> **Directives**:
• a. From the article on Western Sahara, extract verbatim the passage starting with "I talk of course" and going on through "the left-leaning media.".
• b. Continue the article on Western Sahara, picking up immediately after its final sentence.

> **Excerpt provided**:
= = =
Features
Want to know about a Muslim Arab state that’s been “occupied” by another Muslim Arab state? Read about Western Sahara
Contributed by DOMINIC MARTIN Did you know that a mere four hour flight from London lies a self-proclaimed Arab state chafing under a decades-long occupation? And that their haughty overlords, motivated in part by dubious historical claims to the land, partly by naked territorial aggrandizement, annually encourages thousands of its settlers to move in and tilt the demographic balance in its favour? And all this with the tacit support of its Western allies, and in blatant violation of numerous UN resolutions? Meanwhile the indigenous inhabitants of this land are left to eke out a threadbare existence in the arid scraps left to them, whilst many more languish in refugee camps in neighbouring states. And yet, undaunted, this oppressed people fight on, standing proudly under their red, green, white and black flag. Their occupiers, in a move equal parts desperation and exasperation, have resorted to constructing an enormous barrier across the entirety of the territory, de facto annexing the choicest areas to the ‘motherland’.
I talk of course of Western Sahara, or the Sahrawi Arab Democratic Republic if you prefer (Morocco, which has occupied the bulk of this former Spanish colony in north-west Africa since 1975, prefers the term ‘Southern Provinces’). Never heard of it? You’re not alone. Despite lying just 60 miles east of the Canary Islands, this Britain-sized slab of rock and desert occupies a position in the average Westerner’s imagination somewhere between East Timor and Ambazonia. There are no weekly protests in support of the oppressed Sahrawi people, no calls to boycott Moroccan goods, no ICC court case against Morocco, and no ceaseless stream of hand-wringing pity pieces for the Sahrawis in the left-leaning media.
= = =
[Dataset excerpt]
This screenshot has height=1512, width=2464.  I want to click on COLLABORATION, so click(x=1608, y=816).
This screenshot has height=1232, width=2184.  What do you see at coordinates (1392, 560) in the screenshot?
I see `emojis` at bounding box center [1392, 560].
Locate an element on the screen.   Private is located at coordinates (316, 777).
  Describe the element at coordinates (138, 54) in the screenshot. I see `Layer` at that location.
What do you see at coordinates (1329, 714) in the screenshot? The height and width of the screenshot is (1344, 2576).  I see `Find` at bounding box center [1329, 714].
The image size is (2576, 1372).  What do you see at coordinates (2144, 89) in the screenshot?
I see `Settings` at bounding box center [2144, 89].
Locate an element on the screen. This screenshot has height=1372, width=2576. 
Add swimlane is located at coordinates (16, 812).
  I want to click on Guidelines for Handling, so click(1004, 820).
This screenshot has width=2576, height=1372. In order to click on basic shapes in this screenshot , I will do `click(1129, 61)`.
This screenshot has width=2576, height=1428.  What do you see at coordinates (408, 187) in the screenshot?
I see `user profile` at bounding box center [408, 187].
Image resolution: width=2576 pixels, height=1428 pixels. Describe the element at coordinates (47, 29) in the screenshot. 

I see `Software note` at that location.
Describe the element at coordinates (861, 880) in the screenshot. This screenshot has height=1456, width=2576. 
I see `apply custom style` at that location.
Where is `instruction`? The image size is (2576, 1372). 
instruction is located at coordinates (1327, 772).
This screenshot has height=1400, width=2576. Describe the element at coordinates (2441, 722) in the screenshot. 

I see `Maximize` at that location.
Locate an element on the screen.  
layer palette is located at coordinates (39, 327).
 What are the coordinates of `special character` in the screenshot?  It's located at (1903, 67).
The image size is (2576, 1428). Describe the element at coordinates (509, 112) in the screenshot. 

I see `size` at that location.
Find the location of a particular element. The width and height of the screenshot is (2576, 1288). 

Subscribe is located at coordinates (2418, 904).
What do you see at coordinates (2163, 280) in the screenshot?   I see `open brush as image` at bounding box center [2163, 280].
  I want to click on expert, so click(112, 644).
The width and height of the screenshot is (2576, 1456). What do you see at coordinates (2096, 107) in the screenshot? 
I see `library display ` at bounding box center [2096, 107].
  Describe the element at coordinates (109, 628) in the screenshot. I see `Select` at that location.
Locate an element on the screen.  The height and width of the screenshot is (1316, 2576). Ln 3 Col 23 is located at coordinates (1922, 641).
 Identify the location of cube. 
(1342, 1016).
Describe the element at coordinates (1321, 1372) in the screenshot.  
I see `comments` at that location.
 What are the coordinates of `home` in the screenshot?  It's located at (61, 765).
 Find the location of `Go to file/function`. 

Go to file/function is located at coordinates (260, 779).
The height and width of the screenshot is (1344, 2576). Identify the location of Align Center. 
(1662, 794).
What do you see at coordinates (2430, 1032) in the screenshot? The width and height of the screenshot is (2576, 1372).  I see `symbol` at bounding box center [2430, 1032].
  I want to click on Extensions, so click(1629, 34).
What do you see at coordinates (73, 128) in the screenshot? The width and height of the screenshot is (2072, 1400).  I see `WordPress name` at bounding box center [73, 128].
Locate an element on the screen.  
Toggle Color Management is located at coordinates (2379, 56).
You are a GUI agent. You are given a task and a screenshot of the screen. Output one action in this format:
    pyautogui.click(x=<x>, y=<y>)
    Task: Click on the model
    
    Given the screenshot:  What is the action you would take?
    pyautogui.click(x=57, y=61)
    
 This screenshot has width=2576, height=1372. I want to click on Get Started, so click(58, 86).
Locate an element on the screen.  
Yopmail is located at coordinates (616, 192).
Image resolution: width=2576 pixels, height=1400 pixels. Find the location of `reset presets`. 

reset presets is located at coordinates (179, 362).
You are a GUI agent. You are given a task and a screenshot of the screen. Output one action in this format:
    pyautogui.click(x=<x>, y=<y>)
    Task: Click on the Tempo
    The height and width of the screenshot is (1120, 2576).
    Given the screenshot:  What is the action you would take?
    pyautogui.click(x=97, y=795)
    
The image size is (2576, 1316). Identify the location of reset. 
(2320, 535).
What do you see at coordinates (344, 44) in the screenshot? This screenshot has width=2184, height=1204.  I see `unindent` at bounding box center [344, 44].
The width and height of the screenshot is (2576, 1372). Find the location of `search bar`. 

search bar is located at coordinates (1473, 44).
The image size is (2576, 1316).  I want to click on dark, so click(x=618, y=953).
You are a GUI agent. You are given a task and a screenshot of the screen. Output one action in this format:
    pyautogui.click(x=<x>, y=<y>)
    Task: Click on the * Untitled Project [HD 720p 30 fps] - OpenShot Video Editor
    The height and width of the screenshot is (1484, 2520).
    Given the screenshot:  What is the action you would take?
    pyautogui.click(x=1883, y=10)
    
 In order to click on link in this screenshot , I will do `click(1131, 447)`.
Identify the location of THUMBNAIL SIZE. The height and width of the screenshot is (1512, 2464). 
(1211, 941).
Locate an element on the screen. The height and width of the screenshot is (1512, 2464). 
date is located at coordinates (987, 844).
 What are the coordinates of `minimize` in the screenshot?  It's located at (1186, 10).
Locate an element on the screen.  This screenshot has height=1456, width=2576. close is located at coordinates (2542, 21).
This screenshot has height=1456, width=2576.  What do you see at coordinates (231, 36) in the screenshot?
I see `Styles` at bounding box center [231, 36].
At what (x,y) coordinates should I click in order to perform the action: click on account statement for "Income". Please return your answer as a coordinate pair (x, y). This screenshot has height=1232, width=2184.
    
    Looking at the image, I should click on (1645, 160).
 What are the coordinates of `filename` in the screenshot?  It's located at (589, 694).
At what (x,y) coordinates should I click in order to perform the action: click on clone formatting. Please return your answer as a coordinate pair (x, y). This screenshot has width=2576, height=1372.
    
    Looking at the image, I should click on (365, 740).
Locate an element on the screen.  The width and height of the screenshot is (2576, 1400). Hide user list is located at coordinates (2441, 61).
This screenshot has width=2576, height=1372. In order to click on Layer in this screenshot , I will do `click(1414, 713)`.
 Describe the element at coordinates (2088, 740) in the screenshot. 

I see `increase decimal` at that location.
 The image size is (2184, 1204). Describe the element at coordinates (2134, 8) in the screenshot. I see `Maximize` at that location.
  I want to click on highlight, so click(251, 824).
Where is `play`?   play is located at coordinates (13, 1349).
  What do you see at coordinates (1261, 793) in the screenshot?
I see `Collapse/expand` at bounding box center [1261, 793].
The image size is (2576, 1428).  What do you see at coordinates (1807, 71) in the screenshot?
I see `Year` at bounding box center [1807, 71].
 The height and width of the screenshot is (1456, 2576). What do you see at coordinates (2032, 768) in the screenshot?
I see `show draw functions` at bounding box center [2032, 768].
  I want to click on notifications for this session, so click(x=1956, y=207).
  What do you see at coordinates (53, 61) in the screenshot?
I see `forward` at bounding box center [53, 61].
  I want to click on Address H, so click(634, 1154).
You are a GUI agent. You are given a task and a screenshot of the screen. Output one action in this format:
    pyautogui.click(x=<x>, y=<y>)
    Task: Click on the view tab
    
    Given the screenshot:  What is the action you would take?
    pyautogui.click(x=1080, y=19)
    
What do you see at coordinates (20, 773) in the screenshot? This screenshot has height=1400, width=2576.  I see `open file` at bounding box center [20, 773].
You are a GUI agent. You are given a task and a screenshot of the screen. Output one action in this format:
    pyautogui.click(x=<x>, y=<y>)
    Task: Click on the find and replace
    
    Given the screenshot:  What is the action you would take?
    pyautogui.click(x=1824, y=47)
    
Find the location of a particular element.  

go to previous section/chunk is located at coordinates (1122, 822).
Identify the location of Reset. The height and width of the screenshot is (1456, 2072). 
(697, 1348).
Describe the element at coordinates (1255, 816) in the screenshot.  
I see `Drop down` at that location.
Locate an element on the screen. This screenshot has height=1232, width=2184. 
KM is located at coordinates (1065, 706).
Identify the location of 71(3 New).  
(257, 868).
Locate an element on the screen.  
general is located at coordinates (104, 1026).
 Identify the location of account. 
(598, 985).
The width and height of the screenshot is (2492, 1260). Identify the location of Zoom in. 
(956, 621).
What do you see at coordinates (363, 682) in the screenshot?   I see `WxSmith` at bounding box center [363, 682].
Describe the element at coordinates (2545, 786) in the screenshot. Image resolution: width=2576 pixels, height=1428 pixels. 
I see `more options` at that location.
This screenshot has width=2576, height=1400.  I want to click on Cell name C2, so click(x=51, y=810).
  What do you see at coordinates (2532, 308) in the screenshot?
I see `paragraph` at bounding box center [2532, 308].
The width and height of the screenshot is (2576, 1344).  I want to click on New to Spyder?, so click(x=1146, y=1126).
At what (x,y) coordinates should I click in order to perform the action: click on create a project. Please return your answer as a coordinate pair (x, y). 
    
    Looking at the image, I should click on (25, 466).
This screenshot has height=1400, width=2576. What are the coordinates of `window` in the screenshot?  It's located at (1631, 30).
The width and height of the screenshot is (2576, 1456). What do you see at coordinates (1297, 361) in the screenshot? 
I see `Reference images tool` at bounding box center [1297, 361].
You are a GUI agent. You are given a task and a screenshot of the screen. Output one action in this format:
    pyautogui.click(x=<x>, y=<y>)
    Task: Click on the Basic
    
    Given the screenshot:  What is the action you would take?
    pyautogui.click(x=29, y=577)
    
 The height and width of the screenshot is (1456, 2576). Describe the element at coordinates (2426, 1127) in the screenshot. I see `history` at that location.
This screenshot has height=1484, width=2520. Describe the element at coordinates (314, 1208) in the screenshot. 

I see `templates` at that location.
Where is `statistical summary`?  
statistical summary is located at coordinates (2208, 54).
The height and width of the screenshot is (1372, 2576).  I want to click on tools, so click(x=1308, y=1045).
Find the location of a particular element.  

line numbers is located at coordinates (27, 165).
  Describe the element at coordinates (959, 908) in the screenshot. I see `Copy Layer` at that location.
= = =
> **In response**:
• a.
I talk of course of Western Sahara, or the Sahrawi Arab Democratic Republic if you prefer (Morocco, which has occupied the bulk of this former Spanish colony in north-west Africa since 1975, prefers the term ‘Southern Provinces’). Never heard of it? You’re not alone. Despite lying just 60 miles east of the Canary Islands, this Britain-sized slab of rock and desert occupies a position in the average Westerner’s imagination somewhere between East Timor and Ambazonia. There are no weekly protests in support of the oppressed Sahrawi people, no calls to boycott Moroccan goods, no ICC court case against Morocco, and no ceaseless stream of hand-wringing pity pieces for the Sahrawis in the left-leaning media.

• b.
Why not? Injustice anywhere is a threat to justice everywhere, right? Those on the progressive left endlessly tell us that their support for the Palestinian cause is due solely for their compassion for an oppressed people – ‘you don’t have to be Muslim/Arab to support Palestine, just human’, as the phrase de jour goes. Yet Western Sahara? Crickets. This is perplexing – after all, it has all the right ingredients; if anything, it offers a far more clear-cut case than Palestine, given that the Polisario Front (Western Sahara’s answer to the PLO) has refrained from terrorist attacks on civilians and focuses its armed struggle solely against Moroccan military targets, and therefore doesn’t require the kind of awkward moral hedging demanded by supporters of the Palestinians.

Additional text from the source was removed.